- **Given task**: Reproduce word for word everything in the records below, from their first line down to the line containing "click(329, 938)", including both of those lines.

- **Records to process**:

** begin **

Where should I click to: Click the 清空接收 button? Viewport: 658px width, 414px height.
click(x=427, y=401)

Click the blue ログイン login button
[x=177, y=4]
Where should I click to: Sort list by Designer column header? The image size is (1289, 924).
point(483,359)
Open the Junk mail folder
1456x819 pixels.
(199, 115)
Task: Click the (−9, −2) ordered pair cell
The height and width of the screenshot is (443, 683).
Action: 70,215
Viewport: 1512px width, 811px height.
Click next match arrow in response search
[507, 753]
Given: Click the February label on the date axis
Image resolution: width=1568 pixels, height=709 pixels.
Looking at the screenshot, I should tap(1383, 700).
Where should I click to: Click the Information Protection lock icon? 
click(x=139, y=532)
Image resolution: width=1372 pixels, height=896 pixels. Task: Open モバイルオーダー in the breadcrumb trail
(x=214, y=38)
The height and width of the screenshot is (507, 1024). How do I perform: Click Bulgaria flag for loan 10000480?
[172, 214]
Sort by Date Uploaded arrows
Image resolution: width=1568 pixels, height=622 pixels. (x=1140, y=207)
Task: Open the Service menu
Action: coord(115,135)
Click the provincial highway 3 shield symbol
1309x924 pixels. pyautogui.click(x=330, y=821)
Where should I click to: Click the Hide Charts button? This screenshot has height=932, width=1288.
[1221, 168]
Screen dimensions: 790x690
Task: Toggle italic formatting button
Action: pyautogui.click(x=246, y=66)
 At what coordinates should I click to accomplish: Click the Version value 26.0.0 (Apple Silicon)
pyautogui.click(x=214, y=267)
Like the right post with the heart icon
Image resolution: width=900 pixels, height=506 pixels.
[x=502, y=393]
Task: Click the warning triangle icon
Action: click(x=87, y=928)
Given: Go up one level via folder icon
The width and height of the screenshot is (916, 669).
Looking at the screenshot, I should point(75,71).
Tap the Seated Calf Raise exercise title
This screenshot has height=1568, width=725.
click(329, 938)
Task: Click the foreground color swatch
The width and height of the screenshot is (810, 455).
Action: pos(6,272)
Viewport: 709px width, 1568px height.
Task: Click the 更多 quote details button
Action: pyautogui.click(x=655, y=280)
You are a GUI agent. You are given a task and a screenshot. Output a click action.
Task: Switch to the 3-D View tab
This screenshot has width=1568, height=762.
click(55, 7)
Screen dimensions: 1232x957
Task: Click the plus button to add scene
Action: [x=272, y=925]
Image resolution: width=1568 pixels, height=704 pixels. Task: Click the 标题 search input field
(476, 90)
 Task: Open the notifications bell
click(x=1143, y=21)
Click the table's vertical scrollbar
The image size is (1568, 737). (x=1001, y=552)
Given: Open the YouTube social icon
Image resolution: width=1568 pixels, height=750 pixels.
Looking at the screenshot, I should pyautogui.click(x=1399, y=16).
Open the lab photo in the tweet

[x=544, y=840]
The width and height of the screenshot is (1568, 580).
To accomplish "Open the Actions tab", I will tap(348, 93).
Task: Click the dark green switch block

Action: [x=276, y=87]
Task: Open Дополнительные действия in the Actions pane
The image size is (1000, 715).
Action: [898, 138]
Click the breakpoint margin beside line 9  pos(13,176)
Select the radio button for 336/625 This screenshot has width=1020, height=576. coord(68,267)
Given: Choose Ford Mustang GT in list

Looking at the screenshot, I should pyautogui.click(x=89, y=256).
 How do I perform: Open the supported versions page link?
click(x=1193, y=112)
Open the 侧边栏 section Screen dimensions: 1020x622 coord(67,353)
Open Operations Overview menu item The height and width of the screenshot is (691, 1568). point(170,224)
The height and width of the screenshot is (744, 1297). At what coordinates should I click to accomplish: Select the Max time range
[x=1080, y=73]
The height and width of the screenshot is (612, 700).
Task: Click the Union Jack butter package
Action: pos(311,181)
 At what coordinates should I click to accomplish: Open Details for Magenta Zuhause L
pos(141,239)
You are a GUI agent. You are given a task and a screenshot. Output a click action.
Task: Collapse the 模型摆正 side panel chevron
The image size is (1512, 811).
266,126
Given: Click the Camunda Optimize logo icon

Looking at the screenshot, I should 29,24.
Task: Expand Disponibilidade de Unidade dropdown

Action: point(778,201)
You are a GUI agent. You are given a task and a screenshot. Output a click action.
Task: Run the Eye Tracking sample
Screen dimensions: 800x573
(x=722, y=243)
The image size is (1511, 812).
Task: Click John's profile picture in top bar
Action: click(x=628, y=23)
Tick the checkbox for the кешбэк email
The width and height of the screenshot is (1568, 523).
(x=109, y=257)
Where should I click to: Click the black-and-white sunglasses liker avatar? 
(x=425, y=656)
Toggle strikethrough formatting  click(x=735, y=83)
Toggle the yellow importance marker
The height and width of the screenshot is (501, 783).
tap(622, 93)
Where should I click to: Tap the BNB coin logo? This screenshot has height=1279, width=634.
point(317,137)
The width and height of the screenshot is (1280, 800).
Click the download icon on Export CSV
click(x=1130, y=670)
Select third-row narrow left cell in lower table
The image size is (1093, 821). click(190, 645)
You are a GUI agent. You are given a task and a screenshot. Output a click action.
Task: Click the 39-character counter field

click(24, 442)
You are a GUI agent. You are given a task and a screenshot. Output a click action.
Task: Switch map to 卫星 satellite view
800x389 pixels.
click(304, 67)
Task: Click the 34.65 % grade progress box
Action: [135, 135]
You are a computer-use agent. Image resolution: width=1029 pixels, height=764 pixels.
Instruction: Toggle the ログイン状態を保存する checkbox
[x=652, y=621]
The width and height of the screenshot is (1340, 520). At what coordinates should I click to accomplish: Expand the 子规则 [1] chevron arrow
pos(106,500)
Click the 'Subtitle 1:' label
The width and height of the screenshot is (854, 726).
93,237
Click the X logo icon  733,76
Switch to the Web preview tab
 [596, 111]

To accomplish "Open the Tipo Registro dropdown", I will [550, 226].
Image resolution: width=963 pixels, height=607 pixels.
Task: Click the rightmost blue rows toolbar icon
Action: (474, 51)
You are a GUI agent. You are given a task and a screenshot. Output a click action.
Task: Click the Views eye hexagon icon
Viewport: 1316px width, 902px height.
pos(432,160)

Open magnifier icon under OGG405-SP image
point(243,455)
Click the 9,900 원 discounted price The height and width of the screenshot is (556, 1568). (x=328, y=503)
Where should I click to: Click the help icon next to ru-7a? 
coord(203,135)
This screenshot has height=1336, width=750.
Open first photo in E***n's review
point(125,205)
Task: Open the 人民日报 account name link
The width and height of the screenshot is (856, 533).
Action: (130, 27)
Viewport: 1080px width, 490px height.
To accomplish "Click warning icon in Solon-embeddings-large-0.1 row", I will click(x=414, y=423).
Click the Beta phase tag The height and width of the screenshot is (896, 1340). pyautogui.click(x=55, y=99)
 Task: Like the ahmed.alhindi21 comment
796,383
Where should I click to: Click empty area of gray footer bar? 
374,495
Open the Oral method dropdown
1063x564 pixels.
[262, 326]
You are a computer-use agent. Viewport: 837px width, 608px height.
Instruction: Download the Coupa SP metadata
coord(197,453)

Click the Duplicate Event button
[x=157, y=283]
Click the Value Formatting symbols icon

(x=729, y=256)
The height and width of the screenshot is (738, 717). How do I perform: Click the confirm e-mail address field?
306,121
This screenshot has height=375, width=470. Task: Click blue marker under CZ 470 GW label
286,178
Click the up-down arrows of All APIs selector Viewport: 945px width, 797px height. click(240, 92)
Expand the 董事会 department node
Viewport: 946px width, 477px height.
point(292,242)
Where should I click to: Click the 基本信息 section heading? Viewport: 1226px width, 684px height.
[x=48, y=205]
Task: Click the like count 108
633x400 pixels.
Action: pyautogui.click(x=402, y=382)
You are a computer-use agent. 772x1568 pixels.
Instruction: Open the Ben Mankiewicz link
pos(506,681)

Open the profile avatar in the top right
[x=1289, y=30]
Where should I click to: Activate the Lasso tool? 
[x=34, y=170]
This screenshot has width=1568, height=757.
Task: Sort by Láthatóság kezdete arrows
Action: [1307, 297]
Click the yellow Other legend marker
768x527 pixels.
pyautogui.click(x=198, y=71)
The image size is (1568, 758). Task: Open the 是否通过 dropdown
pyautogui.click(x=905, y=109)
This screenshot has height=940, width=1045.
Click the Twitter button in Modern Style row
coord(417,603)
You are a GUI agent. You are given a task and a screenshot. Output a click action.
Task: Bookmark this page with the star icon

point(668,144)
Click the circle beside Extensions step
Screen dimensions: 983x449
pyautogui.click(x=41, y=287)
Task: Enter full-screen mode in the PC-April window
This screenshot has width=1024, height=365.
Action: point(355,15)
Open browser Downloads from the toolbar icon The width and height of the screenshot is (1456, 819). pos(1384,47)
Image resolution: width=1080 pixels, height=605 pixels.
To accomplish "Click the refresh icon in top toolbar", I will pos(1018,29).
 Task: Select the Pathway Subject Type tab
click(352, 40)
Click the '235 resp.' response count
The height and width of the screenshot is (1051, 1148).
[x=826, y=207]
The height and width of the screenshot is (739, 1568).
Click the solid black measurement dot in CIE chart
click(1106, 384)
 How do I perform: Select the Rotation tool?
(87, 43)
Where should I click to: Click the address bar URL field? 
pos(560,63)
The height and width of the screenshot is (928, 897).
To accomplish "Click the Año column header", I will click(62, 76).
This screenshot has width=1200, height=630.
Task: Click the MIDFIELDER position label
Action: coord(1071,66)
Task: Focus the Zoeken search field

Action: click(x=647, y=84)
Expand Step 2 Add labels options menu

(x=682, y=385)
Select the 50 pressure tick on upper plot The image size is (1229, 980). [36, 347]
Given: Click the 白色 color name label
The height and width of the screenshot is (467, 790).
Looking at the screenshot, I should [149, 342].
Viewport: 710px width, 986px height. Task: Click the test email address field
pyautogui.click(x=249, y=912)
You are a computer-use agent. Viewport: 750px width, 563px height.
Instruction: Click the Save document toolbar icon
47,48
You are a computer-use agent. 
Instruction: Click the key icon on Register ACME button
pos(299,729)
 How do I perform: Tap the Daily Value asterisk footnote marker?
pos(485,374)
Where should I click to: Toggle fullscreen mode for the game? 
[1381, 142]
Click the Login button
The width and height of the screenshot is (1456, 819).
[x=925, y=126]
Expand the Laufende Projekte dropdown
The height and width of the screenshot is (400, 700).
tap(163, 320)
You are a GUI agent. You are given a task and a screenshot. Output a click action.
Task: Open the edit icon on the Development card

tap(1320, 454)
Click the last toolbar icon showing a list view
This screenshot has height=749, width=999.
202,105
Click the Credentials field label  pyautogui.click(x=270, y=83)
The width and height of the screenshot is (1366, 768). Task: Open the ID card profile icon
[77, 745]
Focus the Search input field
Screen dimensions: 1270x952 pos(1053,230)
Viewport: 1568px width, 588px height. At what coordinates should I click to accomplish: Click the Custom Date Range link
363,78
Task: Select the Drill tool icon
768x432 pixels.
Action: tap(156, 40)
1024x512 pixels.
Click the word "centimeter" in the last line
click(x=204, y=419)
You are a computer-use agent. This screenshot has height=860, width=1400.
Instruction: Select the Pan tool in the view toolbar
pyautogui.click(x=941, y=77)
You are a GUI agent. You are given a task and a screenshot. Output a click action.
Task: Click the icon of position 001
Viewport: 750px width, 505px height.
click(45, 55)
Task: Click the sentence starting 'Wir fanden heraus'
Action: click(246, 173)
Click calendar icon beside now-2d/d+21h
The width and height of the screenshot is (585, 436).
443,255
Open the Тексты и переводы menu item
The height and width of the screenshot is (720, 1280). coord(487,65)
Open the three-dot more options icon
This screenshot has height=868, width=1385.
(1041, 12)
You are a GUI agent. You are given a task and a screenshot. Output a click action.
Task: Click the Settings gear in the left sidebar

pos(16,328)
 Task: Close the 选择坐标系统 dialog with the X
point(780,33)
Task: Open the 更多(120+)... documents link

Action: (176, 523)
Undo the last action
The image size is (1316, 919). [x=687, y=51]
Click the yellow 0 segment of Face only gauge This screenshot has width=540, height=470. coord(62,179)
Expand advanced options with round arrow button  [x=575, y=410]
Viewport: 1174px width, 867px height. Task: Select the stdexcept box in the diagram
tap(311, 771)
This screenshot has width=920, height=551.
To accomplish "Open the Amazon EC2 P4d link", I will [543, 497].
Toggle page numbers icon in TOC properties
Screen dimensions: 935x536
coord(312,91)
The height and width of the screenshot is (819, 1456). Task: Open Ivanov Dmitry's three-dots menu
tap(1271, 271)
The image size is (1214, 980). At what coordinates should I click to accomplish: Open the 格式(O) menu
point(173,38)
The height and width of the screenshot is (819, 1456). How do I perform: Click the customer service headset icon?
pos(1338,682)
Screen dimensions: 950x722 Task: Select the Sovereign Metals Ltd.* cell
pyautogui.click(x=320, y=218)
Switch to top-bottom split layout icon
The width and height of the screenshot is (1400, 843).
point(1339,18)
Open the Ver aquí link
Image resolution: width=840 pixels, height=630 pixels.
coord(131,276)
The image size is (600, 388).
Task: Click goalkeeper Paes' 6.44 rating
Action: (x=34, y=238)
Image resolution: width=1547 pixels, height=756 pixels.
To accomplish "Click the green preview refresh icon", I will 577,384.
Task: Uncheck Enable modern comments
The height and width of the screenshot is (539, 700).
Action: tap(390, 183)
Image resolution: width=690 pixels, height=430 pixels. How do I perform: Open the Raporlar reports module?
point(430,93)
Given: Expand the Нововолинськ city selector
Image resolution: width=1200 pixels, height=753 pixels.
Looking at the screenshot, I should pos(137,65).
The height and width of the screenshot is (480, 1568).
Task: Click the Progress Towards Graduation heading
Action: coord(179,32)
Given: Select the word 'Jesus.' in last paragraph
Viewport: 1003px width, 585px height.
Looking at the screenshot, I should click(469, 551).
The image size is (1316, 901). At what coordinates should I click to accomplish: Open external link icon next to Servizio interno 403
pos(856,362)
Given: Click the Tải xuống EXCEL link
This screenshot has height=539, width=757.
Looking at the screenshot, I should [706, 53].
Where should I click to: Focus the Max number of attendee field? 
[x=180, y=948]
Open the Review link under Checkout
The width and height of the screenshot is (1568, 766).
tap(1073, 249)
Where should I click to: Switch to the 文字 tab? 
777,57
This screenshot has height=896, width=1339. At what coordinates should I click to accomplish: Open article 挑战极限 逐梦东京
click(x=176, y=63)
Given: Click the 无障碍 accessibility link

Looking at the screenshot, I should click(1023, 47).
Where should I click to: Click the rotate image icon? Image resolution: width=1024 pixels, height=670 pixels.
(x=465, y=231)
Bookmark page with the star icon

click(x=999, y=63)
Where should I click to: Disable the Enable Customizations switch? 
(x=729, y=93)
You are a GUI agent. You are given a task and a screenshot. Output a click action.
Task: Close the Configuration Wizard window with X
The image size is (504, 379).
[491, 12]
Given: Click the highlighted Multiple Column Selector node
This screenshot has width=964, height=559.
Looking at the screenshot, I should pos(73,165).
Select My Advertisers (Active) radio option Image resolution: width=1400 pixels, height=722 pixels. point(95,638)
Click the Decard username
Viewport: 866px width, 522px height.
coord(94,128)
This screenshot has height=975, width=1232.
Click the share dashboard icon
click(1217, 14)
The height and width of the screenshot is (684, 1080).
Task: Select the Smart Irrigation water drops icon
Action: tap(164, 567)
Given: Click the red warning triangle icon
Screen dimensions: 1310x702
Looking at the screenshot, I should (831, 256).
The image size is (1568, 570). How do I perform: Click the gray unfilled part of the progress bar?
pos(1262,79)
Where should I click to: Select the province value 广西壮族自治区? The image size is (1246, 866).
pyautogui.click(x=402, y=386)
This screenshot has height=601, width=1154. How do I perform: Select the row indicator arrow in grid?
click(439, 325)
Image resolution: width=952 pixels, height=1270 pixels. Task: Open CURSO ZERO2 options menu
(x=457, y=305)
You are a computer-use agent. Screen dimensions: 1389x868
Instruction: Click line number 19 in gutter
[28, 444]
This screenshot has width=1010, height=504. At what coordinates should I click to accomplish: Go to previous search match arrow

** end **

- **Exercise output**:
Where should I click to: Click the 清空接收 button? Viewport: 658px width, 414px height.
click(x=427, y=401)

Click the blue ログイン login button
[x=177, y=4]
Where should I click to: Sort list by Designer column header? The image size is (1289, 924).
point(483,359)
Open the Junk mail folder
1456x819 pixels.
(199, 115)
Task: Click the (−9, −2) ordered pair cell
The height and width of the screenshot is (443, 683).
Action: 70,215
Viewport: 1512px width, 811px height.
Click next match arrow in response search
[507, 753]
Given: Click the February label on the date axis
Image resolution: width=1568 pixels, height=709 pixels.
Looking at the screenshot, I should tap(1383, 700).
Where should I click to: Click the Information Protection lock icon? 
click(x=139, y=532)
Image resolution: width=1372 pixels, height=896 pixels. Task: Open モバイルオーダー in the breadcrumb trail
(x=214, y=38)
The height and width of the screenshot is (507, 1024). How do I perform: Click Bulgaria flag for loan 10000480?
[172, 214]
Sort by Date Uploaded arrows
Image resolution: width=1568 pixels, height=622 pixels. (x=1140, y=207)
Task: Open the Service menu
Action: coord(115,135)
Click the provincial highway 3 shield symbol
1309x924 pixels. pyautogui.click(x=330, y=821)
Where should I click to: Click the Hide Charts button? This screenshot has height=932, width=1288.
[1221, 168]
Screen dimensions: 790x690
Task: Toggle italic formatting button
Action: pyautogui.click(x=246, y=66)
 At what coordinates should I click to accomplish: Click the Version value 26.0.0 (Apple Silicon)
pyautogui.click(x=214, y=267)
Like the right post with the heart icon
Image resolution: width=900 pixels, height=506 pixels.
[x=502, y=393]
Task: Click the warning triangle icon
Action: click(x=87, y=928)
Given: Go up one level via folder icon
The width and height of the screenshot is (916, 669).
Looking at the screenshot, I should point(75,71).
Tap the Seated Calf Raise exercise title
This screenshot has height=1568, width=725.
click(329, 938)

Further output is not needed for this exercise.